# Banna beach resort for family holiday: How does it compare to Kellys or Trabolgan?



## tomred (3 Feb 2008)

Hi,

We are considering Banna Beach resort for a weeks holiday in July. We have a 5 year old daughter and will have a 6 week old baby and were wondering how it would compare to Kelly's resort or Trabolgan?

Thanks


----------



## dewdrop (4 Feb 2008)

*Re: Banna beach resort for family holiday: How does it compare to Kellys or Trabolgan*

i assume you are referring to kellys of rosslare which would be hard to beat. banna beach has a lovely long strand but i would suggest you do more research re trabolgan whiich is a holidaay type complex. no substantial beach and from what i hear the patrons can be mixed.


----------



## indebtedgal (4 Feb 2008)

*Re: Banna beach resort for family holiday: How does it compare to Kellys or Trabolgan*

I have to say there is no comparison between banna beach and trabolgan.
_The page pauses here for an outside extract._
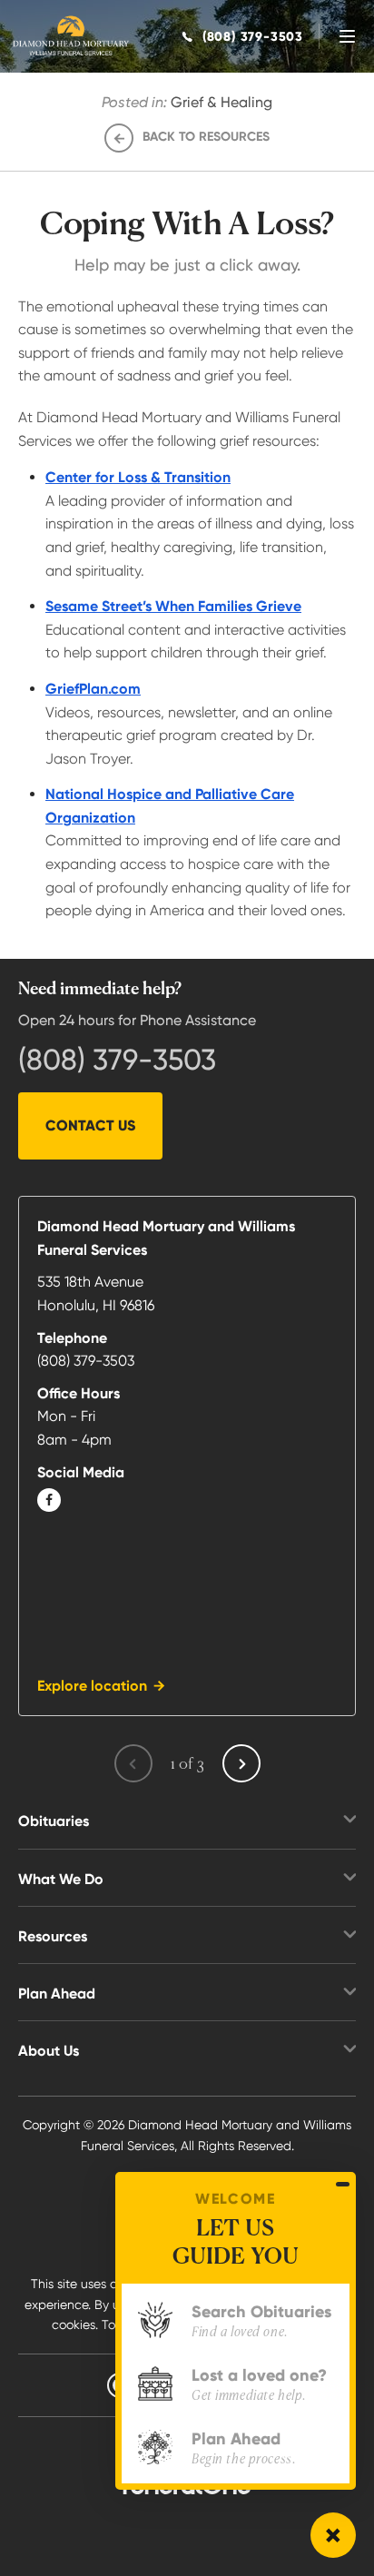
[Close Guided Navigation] (342, 2184)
Banna beach has recently been given a complete overhaul and is now a top family resort. fantasic self catering units, great leisure centre, lovely spot. trabolgan is a hole and i have heard horror stories. pm if you need further info on banna beach.


----------



## gillarosa (4 Feb 2008)

*Re: Banna beach resort for family holiday: How does it compare to Kellys or Trabolgan*

Hi,

I've only been to Banna and its fantastic for Children your eldest Child's age and upwards, lovely location and lots or indoor and outdoor activities to keep them busy. Your ears may ring after the Karaoke nights though.


----------